— by Shawn Adler, with additional reporting by SuChin Pak
As Ronald Weasley in the Harry Potter films, Rupert Grint has faced giant spiders, fire-breathing dragons and a three-headed dog.
He even stole a flying car and drove it to Hogwarts — he just didn't do it legally.
"I failed the first time [I went to get my driver's license]," Rupert admitted. "I failed one thing. I was reversing, doing a three-point turn, and I didn't look over my shoulder."
And why should he? Buoyed by a supporting role in what will ultimately be the most successful movie franchise in history, Rupert has a devoted fanbase and a meal ticket for life. In an industry that so often asks, "What have you done for me lately?," Rupert doesn't have to look over his shoulder, but can instead focus on finding new and different projects knowing "Potter" will be there when he gets back.
Enter "Driving Lessons." Directed by "Mrs.
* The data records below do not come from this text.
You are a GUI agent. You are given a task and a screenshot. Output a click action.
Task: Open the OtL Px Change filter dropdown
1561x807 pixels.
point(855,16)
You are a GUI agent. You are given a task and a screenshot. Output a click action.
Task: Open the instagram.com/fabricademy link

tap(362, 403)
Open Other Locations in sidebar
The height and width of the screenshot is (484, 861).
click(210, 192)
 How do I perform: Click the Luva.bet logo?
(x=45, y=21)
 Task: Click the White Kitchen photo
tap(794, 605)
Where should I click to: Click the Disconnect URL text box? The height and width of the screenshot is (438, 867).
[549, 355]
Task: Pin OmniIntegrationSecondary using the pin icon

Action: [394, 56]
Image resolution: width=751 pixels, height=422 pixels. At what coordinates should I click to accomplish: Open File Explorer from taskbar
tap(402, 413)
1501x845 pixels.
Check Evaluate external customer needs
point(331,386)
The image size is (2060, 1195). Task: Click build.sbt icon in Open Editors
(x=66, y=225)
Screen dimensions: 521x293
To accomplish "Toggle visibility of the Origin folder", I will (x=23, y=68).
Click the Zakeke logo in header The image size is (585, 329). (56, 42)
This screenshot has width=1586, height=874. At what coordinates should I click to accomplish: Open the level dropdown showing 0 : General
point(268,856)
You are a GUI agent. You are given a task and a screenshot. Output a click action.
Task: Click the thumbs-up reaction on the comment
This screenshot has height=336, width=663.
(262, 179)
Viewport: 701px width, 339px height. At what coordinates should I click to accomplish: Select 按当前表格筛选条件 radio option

Brown" scribe Jeremy Brock, the flick is a coming-of-age story about a teenager raised by domineering parents who finds relief, and friendship, while working weekends for a retired actress (played by frequent co-star Julie Walters, Ron's mother Molly Weasley in the "Potter" films). It's Rupert's first leading role.
"I play a character called Ben. He's a bit of a loner, I suppose, [since] he hasn't got any friends, and he's from a religious family," Rupert explained. "His dad's a vicar and his mom's really strict and doesn't let him do anything. He has to get a Saturday job and learns a lot of important life lessons along the way from someone that maybe isn't a normal 17-year-old's best friend."
For Rupert, starring in "Driving Lessons" was not only a welcome change of pace after four straight stints as Ron Weasley, but also a chance to branch out into more adult-oriented fare.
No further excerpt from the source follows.